High humidity also plays a role in creating great whiskey, said Sarah Lee, Black Frost’s head distiller.
“The humidity really helps. If you think about the climate in Kentucky or Tennessee, it’s a really warm, humid climate most of the year,” said Lee. “And we often think about that part of the country as where bourbon, where whiskey comes from. Where some of the best whiskeys in the U.S. come from.”
For Lee, the heat is a double-edged sword. It’s good for the whiskey, but the distillers don’t spend a lot of time in the rickhouse, if they can help it.
“We mostly do (the work) early in the morning when it’s this warm, because in the afternoon, it gets even warmer and more humid here,” she said. “So, you can see we don’t spend a ton of time up here because it is so stifling, and the only thing that can handle this heat are barrels.”
Drought conditions could linger
Comfort aside, the heat has posed some other challenges. Drought conditions, dating back to last fall, affected the family farm that Black Frost gets its grains from. The winter wheat and rye crops failed. So, this summer, Marti said the distillery is relying on corn left over from last year’s harvest.
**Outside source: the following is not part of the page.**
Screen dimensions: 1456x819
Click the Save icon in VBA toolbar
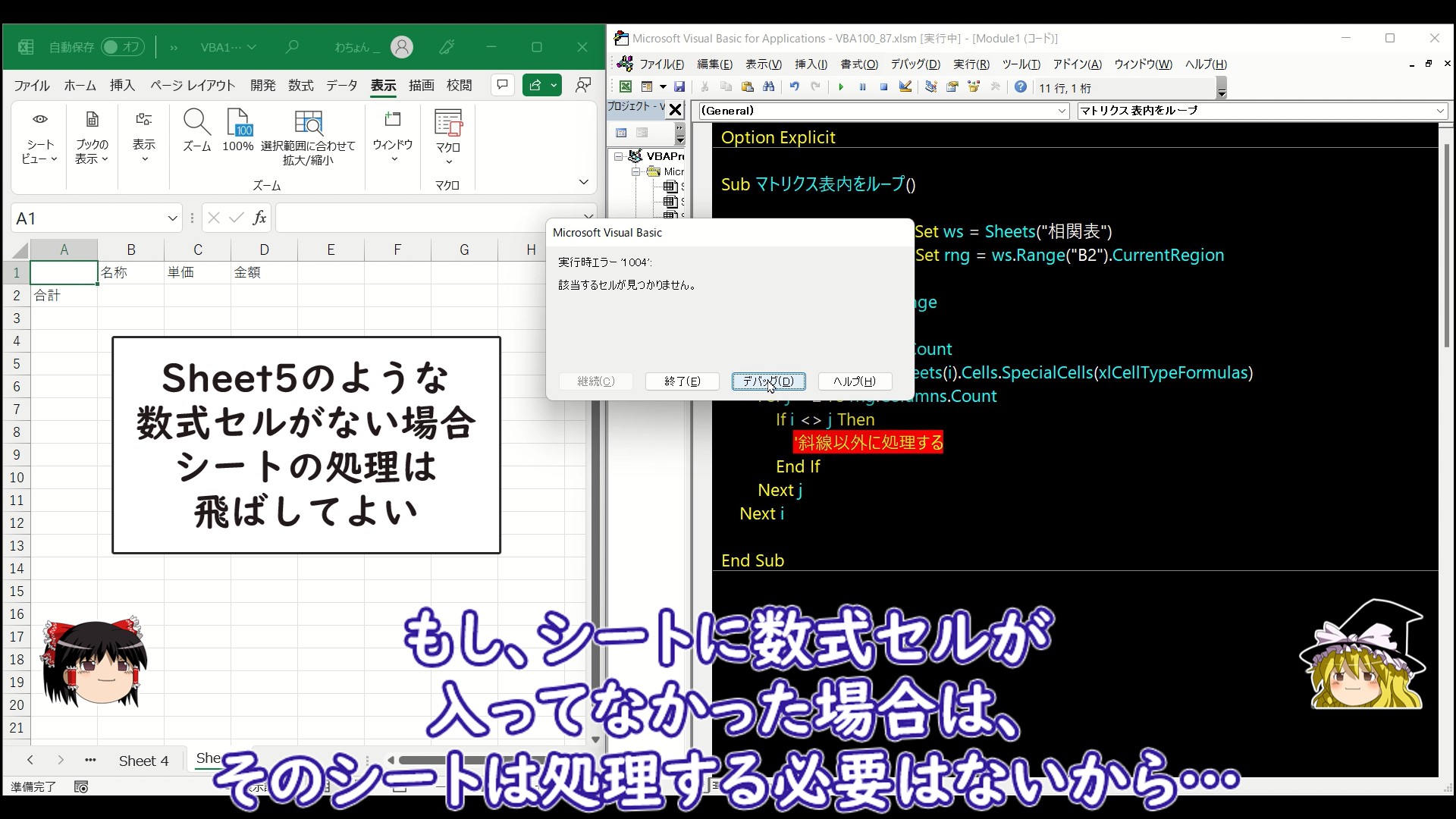pos(679,87)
“We’re kind of embracing that as our whiskeys are going to change from a year-to-year basis, because we’re using the previous year’s crop,” he said. “So, this year, we’re seeking out other farmers. You want to keep that Minnesota-grown grains. So, we’ve had to seek out other places that have had better luck (growing crops) than we did.”
While temperatures are returning to end-of-season averages, meteorologist Brent Hewett with the National Weather Service in Chanhassen said drought conditions could continue to plague grain farmers.
“There is no sign of a huge pattern shift,” Hewett said. “So, it looks like we’ll see this drought continue into the early fall season, and likely gradually worsen as we remain drier than normal.”
Adapting and embracing change
Climate is an important conversation that Minnesota distillers are having, whether it’s about sourcing available ingredients or understanding how to adapt to the heat and use it to their advantage. Right now, they are using Mother Nature to do some of the work for them.
But Marti said they also have to be prepared to pivot when Mother Nature isn’t cooperating. To survive he said distillers will have to be flexible, innovative and willing to adapt.
“Our whole concept is kind of embracing the Minnesota climate here and so we looked at the factors that are going to apply to our barrel aging,” he said. “So that’s looking at our environment and how we can utilize our warehouse and the way we do our processes to extract those specific flavors.”